PUBLIC HEALTH REPORTER

Receiving a flu shot annually markedly increases its effectiveness, particularly among those who are at high risk, such as the frail elderly living in nursing homes, according to new research.

The study, published in today's edition of the Journal of the American Medical Association, found that getting a shot has only a negligible effect the first year.

But consistently getting a flu shot reduces the risk of dying by about 15 per cent a year, and by 28 per cent during flu seasons when the virus is particularly virulent, researchers found.

Dr. A.C.G. Voordouw of Erasmus Medical Centre in Rotterdam, the Netherlands, said the research strongly supports the notion that everyone over age 65, and those working with the elderly in nursing homes and long-term care facilities, should get a flu shot every year.
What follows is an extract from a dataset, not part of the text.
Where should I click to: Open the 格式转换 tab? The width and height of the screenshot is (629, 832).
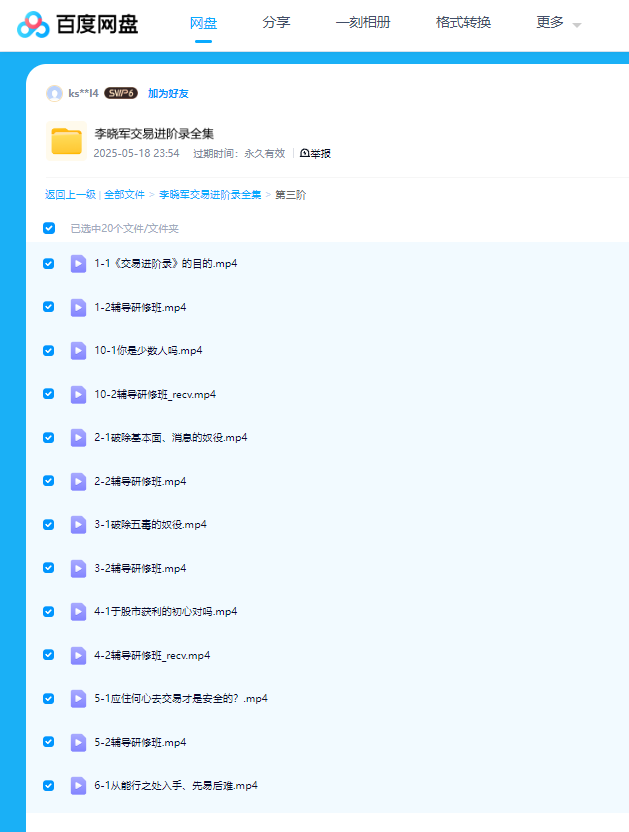[x=463, y=23]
He said the data demonstrate that, as a public-health initiative, flu vaccination provides real bang for the buck.

The new research suggests that for every 302 flu shots that are given, one death is prevented, and for every 195 revaccinations, one death is prevented.
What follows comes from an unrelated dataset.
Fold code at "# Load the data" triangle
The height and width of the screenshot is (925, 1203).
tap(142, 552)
The study was conducted on more than 26,000 people over the age of 65 living in the Netherlands. Subjects were followed over a four-year period. During that time, almost 3,500 participants died.

The elderly Dutch population that was studied had a very high rate of vaccination, ranging from 64 per cent at the outset to 74 per cent by study's end.
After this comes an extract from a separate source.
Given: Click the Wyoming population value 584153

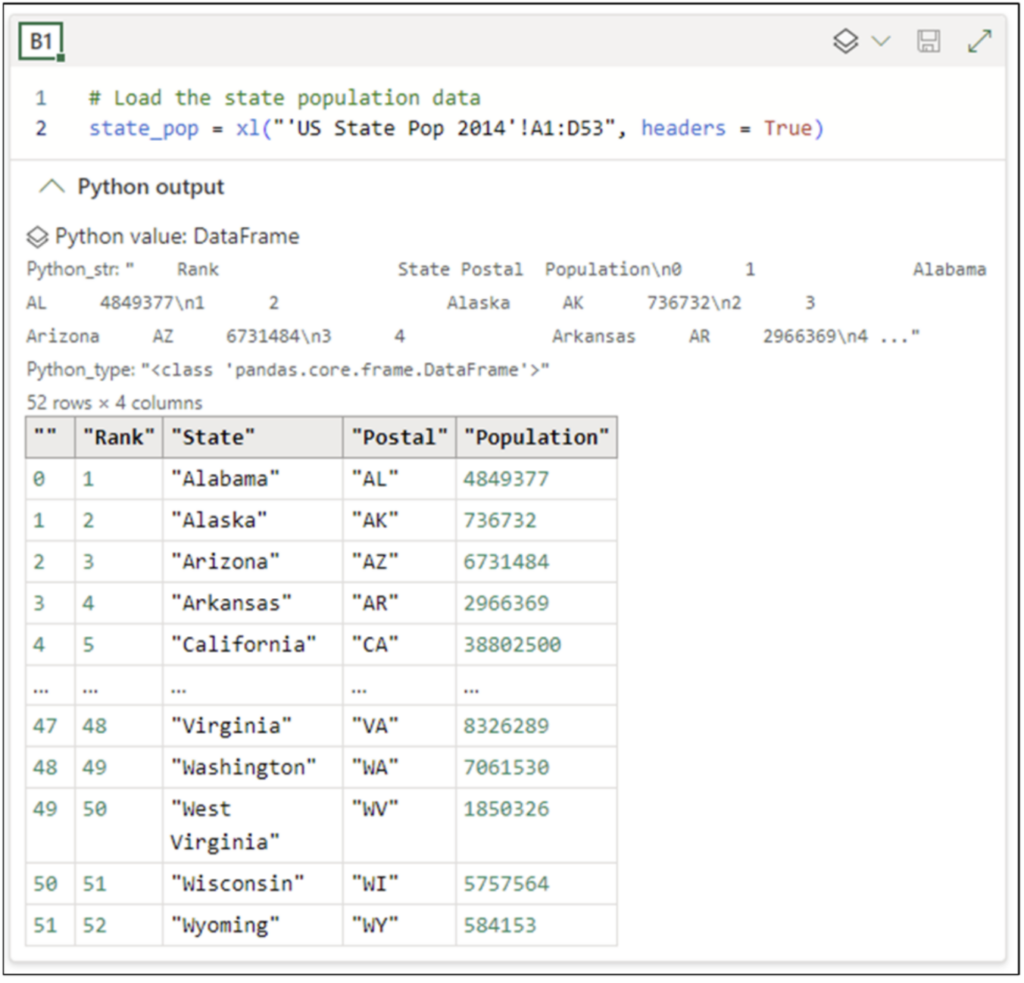Looking at the screenshot, I should click(x=499, y=925).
Dr. Voordouw and his team found that those who were vaccinated annually were not only less likely to die of the flu, but less likely to die of all causes. (Those who get the flu are at greater risk of suffering from other health problems that come from being hospitalized and having a compromised immune system.)

The research does not explain why regular vaccination bolsters protection but the most likely explanation is that people are protected against more strains of the virus.

The influenza virus mutates constantly but the vaccine protects against the three most-common strains in any given year.

This year, for example, the vaccine protects against A/New Caledonia, A/Fujian, and B/Shanghai.

In Canada, it is recommended that everyone over the age of six months get vaccinated against the flu annually. Ontario is the only province to offer the vaccine free to all residents.

All other provinces provide it free of charge to people considered at high risk -- those over age 65 and those with chronic lung and heart disorders. The majority of provinces also provide the flu vaccine free to children. Many employers stage free flu-shot clinics in the workplace.

In a normal year, influenza kills 4,500 to 9,000 Canadians, and more than 500,000 people worldwide.

Health Canada estimates that a flu pandemic -- meaning a new strain against which people have little immunity -- would sicken almost 11 million Canadians and kill as many as 58,000 within a matter of weeks.